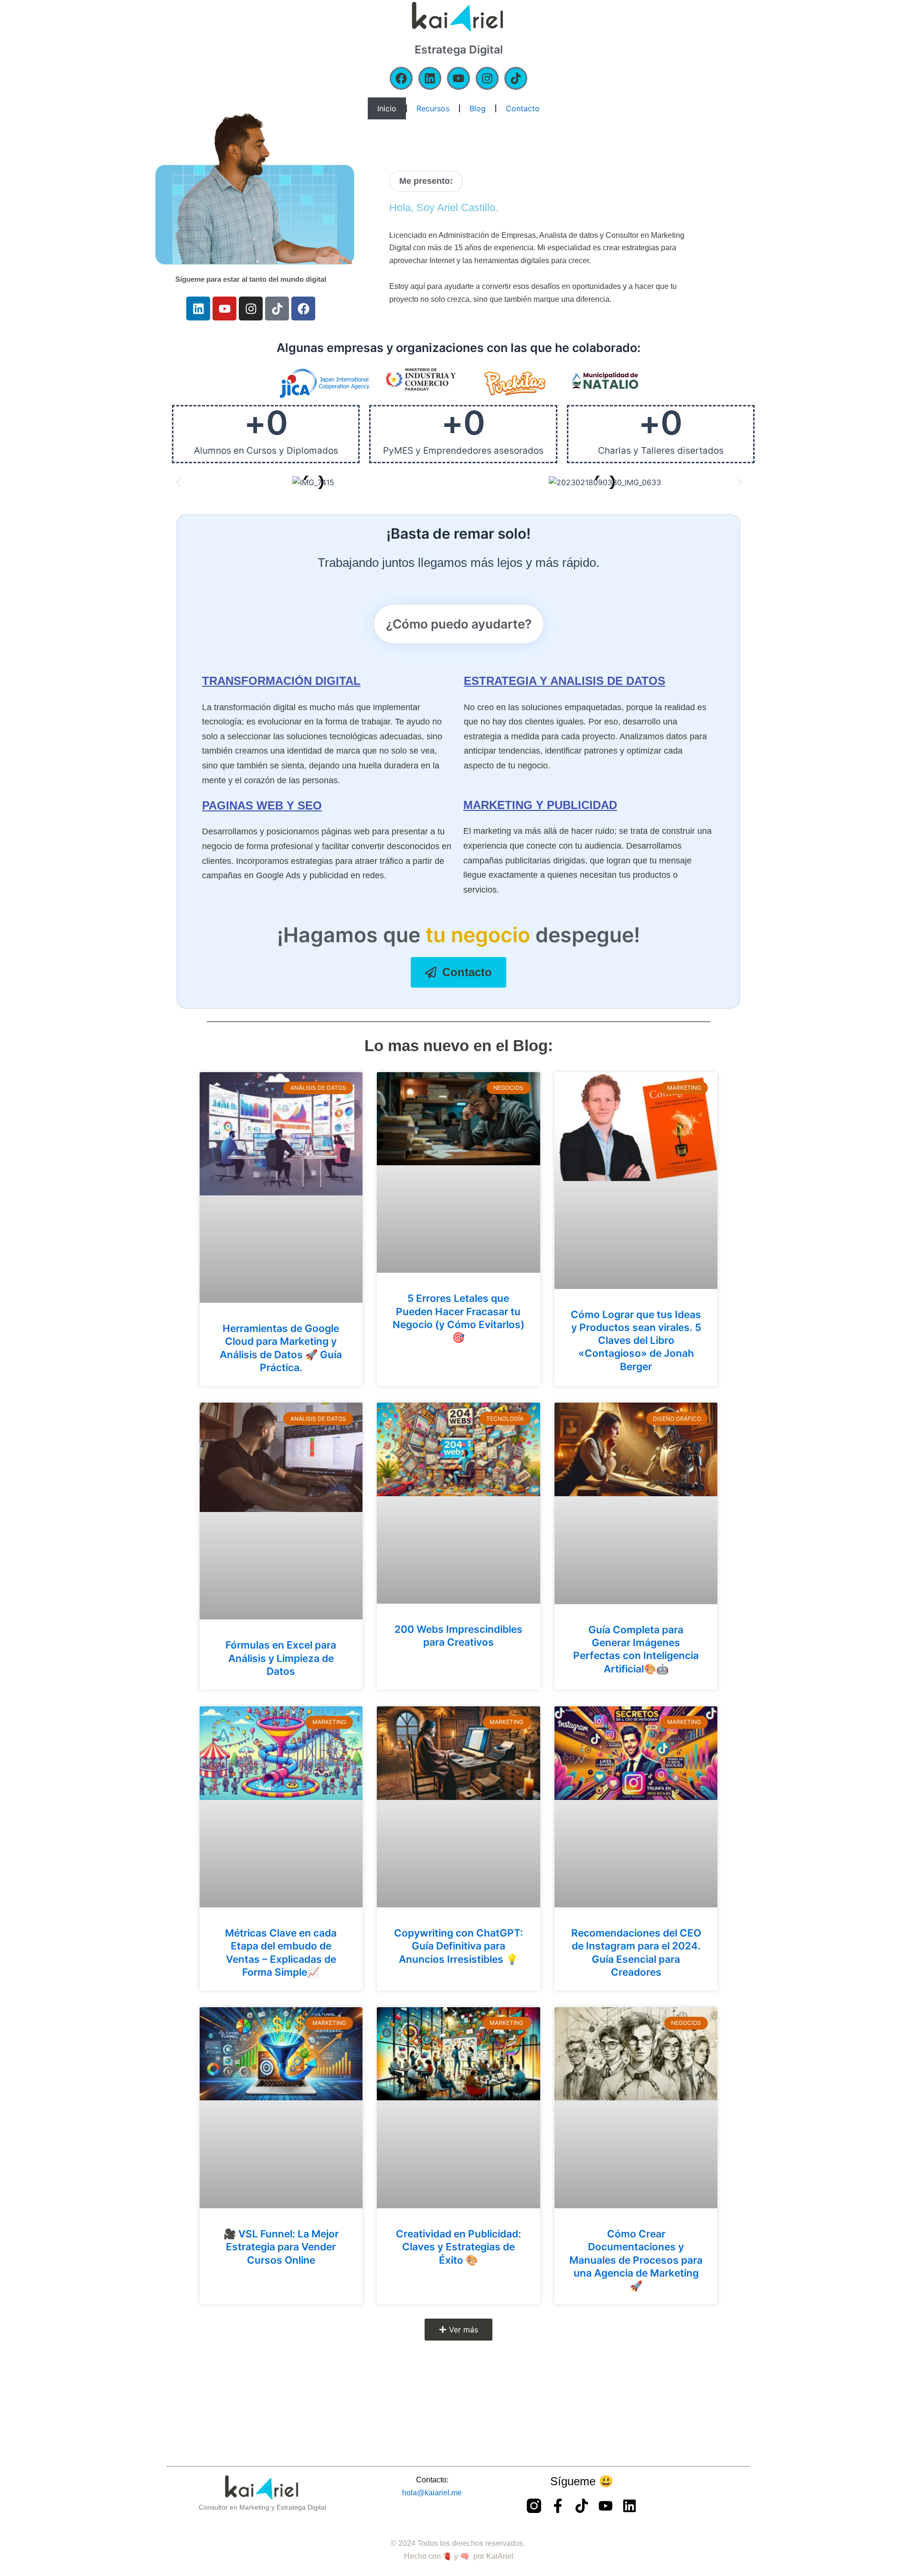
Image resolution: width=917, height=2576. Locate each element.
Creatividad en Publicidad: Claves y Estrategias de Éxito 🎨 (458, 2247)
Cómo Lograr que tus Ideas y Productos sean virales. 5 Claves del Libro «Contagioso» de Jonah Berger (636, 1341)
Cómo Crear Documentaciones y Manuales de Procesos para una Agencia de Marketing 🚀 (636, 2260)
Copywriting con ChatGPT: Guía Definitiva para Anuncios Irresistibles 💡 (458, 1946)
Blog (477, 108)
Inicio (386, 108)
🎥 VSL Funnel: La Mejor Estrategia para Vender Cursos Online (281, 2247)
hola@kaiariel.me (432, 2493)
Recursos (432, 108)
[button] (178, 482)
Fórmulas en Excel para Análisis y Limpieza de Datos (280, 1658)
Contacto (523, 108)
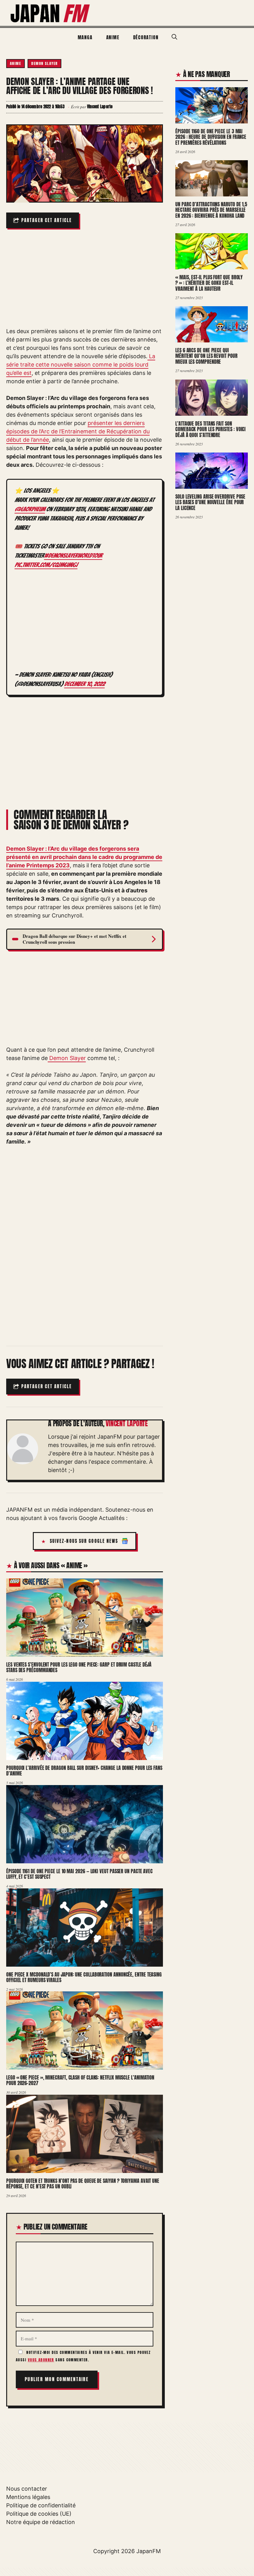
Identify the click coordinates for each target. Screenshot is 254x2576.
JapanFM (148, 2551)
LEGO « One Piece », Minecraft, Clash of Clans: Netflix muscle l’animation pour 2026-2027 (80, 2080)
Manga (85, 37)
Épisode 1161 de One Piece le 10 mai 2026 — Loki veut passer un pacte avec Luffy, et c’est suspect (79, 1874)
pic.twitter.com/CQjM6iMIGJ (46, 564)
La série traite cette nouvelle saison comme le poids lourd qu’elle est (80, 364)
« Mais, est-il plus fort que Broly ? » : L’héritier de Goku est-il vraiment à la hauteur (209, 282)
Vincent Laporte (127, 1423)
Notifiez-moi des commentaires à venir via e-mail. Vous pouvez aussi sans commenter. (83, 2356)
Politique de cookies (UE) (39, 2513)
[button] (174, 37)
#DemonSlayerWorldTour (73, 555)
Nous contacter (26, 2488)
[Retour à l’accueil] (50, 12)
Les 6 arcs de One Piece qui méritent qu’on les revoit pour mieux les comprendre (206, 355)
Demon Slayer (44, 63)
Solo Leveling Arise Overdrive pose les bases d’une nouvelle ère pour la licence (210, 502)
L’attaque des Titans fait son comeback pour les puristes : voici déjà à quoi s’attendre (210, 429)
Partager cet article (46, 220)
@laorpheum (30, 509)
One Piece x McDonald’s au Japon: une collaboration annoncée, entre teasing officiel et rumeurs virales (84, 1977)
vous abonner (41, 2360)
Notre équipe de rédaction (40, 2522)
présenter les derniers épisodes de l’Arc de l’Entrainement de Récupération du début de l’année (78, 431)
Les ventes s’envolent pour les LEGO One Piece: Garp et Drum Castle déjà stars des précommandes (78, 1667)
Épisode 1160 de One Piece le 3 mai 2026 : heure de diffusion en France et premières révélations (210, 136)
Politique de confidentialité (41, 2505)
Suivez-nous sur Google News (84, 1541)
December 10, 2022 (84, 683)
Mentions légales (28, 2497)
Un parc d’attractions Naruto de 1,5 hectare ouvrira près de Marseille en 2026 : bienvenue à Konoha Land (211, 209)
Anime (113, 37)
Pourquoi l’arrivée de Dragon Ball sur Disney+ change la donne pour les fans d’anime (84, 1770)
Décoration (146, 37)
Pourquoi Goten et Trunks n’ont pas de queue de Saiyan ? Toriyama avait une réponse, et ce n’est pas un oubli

▶ _DIRECTIONS_
Set down nothing but the lines from the one with "Un parc d’attractions" through the end of the records, keeping each line exactly as written and including both ends.

▶ _OUTPUT BELOW_
Un parc d’attractions Naruto de 1,5 hectare ouvrira près de Marseille en 2026 : bienvenue à Konoha Land (211, 209)
Anime (113, 37)
Pourquoi l’arrivée de Dragon Ball sur Disney+ change la donne pour les fans d’anime (84, 1770)
Décoration (146, 37)
Pourquoi Goten et Trunks n’ont pas de queue de Saiyan ? Toriyama avait une réponse, et ce n’est pas un oubli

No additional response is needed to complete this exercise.